While changes to liquidity and fee structures alone are unlikely to be enough to draw investors back into some of the world’s hardest hit hedge fund markets, many fund managers are hoping that in Asia they can tap up wealthy individuals and institutional investors.
Michael Gagie, a Hong Kong-based partner at law firm Harneys, is aware of a number of fund managers formerly working for the major finance houses who have subsequently moved to Asia with the intention of starting their own funds. As many of these individuals are returning Chinese, or of Chinese origin, they are seeking to leverage their local contacts and shared cultural and linguistic backgrounds to attract wealthy Chinese not just in Hong Kong, but from mainland China.
"A lot of these people are ethnic Chinese and they have family connections in China. Some of them have got two or three people and they’ve got US$20 million to invest,” Gagie said.
Wong of Walkers claims to have dealt with a number of mainland Chinese clients over the past four to six months who want to start up hedge funds in Hong Kong.
The advantage these new fund managers have, according to Carol Hall, also a partner at Walkers, is that mainland investors are far more likely to structure their investments through people they know and trust, rather than faceless hedge funds whose managers they may never have met.
Hall adds that new funds will be less risk orientated than in the past, drawing in the more cautious investor. "These will typically be long only funds, and they are pulling together friends and family or a small number of investors to invest in overseas assets,” Wall said.
Some, like dms’s Seymour, believe that fund managers will be successful in attracting new money from China.
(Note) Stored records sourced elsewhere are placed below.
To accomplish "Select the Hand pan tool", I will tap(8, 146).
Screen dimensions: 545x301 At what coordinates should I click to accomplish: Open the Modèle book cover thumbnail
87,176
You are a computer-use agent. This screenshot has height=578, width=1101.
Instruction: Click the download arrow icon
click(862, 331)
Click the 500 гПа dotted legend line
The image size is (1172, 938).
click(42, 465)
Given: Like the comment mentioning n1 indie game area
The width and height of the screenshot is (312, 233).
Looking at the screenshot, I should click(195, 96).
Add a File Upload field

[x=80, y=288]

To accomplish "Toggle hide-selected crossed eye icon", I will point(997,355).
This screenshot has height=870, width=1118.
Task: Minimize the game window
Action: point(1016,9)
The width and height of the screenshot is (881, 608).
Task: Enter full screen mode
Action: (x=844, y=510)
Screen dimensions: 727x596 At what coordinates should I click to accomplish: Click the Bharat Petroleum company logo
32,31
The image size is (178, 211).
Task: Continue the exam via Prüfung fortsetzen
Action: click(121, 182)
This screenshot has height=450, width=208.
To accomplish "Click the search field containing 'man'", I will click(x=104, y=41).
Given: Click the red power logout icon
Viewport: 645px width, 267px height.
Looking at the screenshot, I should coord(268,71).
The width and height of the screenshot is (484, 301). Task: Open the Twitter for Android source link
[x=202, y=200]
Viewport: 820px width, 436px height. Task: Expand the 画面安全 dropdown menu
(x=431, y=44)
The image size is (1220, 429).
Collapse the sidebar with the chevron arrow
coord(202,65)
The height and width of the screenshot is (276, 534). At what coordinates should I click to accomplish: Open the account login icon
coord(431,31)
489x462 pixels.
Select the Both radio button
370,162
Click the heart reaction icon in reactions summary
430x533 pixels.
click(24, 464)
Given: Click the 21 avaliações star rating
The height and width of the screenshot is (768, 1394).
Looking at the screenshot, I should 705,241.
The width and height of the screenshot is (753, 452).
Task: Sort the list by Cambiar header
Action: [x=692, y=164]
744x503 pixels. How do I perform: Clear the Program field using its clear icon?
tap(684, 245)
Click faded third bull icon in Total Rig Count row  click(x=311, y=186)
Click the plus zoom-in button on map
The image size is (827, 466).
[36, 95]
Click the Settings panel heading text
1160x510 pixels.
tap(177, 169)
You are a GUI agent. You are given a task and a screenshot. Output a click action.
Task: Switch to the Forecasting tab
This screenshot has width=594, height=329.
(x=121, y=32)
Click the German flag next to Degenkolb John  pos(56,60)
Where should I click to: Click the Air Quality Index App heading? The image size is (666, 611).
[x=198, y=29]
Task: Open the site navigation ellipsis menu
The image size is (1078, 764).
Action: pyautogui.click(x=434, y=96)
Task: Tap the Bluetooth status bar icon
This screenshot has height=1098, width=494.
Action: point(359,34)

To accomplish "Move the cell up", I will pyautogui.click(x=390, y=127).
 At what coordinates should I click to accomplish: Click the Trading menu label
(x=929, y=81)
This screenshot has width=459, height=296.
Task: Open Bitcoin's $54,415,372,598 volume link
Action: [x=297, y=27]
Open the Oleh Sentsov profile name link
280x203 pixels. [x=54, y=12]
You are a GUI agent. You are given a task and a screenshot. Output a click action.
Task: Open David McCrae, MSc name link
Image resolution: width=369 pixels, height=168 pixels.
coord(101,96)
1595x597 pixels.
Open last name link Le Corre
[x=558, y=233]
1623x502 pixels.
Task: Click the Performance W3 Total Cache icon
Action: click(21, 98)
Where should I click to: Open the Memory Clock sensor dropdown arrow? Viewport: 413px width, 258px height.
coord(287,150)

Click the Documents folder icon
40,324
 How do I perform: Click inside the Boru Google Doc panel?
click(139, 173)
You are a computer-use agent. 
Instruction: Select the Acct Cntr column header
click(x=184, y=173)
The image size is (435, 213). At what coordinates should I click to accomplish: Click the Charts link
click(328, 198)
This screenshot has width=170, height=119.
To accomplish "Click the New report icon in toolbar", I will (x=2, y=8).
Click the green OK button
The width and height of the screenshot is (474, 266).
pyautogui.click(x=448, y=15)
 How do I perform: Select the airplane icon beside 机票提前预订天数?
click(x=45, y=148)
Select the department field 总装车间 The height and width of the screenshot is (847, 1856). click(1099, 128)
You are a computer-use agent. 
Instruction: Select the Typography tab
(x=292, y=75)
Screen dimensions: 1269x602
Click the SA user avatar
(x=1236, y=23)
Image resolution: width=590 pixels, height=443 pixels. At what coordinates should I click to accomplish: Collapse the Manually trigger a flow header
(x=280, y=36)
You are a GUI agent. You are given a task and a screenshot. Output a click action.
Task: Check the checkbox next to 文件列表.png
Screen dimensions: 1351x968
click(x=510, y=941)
He believes that flexible structures will go a long way to woo first-timers in the mainland who may be reticent about getting involved in hedge funds.
"I think the Chinese propensity for saving is well known, but what is not well known is the Chinese propensity for risk. It seems inevitable that the Chinese hedge fund industry will grow as wealth expands since hedge funds remain the most proficient way to invest,” he said.
It is also argued that, as Chinese offshore investors become more sophisticated, they will become more receptive to hedge funds as part of a wider acceptance of alternative investments. "In the current market landscape a certain portion of the assets of a wealthy individual or family should be in alternative investments,” said Joseph Chan, Partner at Pillsbury law firm in Shanghai. "Hedge funds are a widely accepted form of alternative investment.”
Others feel that while Hong Kong may indeed continue to shine as an offshore hedge fund hub as New York and London continue to languish, Chinese investors will not be getting involved in them. Alex Mearns, CEO of Eurekahedge, points out that 90% of investment in hedge funds, wherever they are domiciled, comes from the US, UK and European nations such as Switzerland.
"They are too new for China. Emerging economies are still in the wealth generation phase, and if you’re new money you are more likely to be looking at private banking,” Mearns said.
Harney’s Gagie agrees. While start-ups may have increased in Hong Kong, and Chinese investors are keen as ever to increase their wealth offshore, there is a certain degree of ignorance on both sides – both the new fund managers targeting China and their Chinese targets.
"It’s still a very young market for funds, and the majority of people don’t understand what that all means. They get distracted by the dollar signs,” he said. "There are tons of people who talk a great game about China jumping on the mainland bandwagon, but in terms of their level of sophistication, as to the understanding of a fund and investing in a fund, it is very basic.”